• _Task details_: Count the lines in the entries that contain "post". Say the number and nothing more.
Task material START
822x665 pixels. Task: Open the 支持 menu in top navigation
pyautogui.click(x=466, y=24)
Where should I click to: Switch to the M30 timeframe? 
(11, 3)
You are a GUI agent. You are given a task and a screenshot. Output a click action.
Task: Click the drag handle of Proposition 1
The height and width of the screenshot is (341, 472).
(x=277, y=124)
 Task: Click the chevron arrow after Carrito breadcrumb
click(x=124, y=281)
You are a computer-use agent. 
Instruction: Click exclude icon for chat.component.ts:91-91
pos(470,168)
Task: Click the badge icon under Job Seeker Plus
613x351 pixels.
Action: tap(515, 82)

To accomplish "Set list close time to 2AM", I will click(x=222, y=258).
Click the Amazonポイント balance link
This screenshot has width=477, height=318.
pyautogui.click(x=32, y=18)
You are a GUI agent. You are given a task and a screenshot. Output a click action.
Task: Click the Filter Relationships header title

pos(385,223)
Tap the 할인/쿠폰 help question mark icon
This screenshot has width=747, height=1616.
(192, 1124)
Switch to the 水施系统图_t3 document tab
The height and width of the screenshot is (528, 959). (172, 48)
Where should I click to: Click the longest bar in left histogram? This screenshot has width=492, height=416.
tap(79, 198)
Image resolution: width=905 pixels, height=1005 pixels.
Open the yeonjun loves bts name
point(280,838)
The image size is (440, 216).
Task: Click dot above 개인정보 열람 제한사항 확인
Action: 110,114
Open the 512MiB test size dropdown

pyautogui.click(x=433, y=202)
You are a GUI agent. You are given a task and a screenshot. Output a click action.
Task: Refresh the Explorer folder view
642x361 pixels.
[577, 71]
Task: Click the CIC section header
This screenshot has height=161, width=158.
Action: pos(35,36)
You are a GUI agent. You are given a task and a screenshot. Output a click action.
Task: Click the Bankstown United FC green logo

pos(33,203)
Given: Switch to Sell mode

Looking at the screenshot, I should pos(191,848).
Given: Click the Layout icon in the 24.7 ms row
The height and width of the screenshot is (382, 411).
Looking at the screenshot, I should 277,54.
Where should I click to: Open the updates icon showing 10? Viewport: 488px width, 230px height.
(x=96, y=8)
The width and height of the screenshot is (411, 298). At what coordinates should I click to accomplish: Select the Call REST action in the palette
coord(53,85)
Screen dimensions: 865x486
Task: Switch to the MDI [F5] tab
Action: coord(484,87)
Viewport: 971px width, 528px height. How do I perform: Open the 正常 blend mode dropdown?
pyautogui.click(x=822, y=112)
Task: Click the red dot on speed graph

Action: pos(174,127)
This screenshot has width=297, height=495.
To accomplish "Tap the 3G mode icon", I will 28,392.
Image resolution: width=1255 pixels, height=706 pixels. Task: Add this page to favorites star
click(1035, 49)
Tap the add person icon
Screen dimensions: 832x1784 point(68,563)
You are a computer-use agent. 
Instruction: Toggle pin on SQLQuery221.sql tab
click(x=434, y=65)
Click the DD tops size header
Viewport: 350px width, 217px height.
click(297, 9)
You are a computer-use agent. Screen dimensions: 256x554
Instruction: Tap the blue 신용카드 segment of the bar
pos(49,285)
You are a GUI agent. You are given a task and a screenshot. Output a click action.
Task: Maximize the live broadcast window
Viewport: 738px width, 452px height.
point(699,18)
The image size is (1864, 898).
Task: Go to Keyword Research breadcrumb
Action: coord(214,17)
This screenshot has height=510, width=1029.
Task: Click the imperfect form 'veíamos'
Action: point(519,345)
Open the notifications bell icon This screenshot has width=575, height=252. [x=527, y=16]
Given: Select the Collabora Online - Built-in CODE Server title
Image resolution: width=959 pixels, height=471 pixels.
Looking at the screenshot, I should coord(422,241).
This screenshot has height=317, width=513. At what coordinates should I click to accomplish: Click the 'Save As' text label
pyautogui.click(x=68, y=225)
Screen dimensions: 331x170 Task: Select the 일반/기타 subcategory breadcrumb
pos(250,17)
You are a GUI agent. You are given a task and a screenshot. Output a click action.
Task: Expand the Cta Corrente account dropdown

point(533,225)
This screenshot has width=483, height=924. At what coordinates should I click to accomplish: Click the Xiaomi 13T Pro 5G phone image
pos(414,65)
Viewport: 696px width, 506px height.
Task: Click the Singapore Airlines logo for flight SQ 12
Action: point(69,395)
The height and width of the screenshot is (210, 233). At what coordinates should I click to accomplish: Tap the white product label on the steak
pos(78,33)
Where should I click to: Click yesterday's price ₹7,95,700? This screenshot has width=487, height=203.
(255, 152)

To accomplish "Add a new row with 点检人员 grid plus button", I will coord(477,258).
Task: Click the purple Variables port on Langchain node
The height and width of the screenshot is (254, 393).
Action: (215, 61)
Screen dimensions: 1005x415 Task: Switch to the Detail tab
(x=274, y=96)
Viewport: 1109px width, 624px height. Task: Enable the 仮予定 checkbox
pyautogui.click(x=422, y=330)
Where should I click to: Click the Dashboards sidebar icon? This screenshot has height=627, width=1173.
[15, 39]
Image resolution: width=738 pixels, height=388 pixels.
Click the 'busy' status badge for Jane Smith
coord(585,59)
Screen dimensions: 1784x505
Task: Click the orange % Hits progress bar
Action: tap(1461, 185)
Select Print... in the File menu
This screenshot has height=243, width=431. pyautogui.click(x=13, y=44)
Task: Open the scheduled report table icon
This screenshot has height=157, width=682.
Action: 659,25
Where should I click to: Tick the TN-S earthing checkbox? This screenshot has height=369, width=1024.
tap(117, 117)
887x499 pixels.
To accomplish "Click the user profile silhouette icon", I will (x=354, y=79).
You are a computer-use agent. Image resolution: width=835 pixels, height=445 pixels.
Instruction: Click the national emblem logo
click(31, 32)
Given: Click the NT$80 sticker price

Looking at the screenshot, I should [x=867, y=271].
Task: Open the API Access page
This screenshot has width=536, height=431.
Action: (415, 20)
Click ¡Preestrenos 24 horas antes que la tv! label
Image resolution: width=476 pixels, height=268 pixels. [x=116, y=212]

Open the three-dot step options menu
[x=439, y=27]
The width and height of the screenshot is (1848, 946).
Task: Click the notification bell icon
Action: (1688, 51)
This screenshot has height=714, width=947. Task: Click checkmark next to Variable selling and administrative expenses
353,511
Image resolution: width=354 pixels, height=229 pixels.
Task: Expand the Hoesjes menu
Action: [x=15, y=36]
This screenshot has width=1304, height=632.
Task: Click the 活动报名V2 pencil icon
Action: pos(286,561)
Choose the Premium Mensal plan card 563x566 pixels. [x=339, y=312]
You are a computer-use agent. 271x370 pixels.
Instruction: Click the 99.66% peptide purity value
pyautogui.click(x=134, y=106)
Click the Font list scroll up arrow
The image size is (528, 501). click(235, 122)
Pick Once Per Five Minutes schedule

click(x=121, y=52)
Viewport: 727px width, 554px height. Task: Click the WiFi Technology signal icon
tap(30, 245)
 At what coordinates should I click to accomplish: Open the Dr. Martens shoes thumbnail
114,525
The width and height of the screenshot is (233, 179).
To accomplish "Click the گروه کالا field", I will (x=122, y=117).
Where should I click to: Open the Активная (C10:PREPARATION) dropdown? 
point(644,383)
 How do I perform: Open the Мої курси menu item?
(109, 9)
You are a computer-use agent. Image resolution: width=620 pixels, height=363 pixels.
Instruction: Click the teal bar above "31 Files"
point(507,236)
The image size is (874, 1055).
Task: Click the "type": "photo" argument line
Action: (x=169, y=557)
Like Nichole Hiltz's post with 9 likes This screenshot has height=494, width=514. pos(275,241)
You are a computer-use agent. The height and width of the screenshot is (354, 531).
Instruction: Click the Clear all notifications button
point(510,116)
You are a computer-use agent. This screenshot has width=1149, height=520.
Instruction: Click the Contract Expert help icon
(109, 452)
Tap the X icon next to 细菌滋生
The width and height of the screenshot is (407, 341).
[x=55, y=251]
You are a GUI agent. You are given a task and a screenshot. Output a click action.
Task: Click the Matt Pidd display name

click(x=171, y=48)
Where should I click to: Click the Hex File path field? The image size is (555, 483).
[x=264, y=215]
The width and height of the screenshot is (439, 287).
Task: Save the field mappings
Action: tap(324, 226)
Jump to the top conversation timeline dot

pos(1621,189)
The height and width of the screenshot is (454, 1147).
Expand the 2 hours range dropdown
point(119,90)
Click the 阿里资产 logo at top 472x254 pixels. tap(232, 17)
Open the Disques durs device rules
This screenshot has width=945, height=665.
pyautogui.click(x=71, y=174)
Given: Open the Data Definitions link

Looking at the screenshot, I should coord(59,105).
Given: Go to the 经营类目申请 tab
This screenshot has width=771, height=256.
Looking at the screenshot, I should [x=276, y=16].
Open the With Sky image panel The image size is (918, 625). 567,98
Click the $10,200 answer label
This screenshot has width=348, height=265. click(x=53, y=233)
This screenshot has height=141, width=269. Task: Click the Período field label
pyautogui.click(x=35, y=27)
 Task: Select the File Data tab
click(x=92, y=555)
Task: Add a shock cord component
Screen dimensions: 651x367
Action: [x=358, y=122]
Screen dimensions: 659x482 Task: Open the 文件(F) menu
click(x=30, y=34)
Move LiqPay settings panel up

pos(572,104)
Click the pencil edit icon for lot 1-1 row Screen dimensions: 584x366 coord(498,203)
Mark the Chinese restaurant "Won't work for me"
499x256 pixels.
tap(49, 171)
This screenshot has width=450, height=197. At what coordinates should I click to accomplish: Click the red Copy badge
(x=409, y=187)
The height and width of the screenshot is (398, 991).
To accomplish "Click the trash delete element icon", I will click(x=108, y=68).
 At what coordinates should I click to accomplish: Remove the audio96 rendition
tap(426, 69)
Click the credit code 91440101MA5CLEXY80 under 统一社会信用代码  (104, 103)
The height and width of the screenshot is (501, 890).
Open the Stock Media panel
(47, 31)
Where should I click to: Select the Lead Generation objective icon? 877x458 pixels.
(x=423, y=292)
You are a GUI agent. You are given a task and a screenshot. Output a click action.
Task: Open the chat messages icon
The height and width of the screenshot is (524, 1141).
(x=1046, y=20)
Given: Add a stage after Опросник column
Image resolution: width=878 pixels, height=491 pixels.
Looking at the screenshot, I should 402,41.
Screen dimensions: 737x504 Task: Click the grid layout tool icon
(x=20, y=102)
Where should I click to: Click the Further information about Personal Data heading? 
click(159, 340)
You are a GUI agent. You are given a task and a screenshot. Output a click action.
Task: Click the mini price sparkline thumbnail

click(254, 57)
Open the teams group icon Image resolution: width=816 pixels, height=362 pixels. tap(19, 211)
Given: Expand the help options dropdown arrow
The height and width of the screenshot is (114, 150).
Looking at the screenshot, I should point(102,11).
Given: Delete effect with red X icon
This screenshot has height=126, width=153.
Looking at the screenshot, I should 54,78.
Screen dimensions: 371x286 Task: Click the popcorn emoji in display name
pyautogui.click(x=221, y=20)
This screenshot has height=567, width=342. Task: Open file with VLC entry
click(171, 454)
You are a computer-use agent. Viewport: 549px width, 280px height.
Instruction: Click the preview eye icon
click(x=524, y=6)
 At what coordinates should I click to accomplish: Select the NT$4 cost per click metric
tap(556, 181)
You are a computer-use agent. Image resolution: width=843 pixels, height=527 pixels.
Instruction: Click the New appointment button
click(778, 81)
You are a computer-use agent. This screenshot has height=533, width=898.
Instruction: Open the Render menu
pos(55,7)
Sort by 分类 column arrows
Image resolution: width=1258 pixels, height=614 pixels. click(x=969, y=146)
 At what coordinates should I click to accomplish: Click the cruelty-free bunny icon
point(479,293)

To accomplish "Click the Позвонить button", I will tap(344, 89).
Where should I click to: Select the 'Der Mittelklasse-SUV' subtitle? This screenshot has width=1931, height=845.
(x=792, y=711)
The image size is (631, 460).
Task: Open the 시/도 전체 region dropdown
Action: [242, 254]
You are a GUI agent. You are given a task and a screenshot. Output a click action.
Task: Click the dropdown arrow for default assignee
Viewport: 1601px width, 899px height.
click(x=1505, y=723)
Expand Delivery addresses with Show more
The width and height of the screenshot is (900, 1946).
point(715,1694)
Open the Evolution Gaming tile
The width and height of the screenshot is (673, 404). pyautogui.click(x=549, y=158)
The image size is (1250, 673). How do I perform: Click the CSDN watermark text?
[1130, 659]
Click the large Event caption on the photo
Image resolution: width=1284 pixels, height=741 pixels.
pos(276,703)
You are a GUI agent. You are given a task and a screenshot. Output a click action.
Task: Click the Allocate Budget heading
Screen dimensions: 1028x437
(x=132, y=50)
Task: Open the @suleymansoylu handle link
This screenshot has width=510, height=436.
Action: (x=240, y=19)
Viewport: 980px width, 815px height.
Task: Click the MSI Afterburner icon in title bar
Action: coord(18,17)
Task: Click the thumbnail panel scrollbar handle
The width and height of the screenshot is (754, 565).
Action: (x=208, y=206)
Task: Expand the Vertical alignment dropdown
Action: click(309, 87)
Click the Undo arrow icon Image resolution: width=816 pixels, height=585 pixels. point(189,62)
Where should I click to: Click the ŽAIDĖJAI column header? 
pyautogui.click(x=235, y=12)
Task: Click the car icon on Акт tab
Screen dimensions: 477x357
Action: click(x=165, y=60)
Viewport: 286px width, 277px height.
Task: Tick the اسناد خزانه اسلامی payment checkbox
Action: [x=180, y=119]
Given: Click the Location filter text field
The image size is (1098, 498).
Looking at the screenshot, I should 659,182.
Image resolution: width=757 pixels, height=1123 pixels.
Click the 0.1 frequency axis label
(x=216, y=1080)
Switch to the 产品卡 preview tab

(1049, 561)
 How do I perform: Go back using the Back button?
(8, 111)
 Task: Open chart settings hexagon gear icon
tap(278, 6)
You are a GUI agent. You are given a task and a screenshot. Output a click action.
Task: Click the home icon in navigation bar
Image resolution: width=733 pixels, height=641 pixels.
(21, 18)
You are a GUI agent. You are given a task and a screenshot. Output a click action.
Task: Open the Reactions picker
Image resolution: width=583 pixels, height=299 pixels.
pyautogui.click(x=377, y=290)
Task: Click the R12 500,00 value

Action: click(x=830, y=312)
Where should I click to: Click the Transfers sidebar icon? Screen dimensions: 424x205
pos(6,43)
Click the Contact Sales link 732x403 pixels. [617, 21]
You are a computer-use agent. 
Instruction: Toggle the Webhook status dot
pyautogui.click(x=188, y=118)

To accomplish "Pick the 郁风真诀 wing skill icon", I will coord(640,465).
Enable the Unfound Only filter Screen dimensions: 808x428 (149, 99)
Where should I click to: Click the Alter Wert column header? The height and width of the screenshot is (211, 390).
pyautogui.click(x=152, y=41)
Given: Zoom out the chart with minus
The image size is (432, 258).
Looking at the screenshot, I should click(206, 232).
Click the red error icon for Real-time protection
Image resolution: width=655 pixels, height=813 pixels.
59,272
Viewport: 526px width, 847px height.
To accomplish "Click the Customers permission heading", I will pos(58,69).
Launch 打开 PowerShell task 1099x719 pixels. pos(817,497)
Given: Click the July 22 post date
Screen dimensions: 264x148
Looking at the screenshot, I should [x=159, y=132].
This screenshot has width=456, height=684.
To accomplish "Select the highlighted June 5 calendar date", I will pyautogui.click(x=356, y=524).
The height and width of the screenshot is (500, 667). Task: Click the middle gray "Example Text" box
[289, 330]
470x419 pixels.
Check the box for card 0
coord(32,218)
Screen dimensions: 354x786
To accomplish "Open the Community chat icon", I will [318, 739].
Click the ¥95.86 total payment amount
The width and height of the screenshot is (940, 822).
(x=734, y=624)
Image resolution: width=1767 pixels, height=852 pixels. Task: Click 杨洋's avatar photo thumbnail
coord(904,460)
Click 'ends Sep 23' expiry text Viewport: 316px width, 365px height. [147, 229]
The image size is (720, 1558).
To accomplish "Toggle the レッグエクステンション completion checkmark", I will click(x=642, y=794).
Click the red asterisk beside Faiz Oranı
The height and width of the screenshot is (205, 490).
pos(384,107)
Task material END
• _Completed task_: 2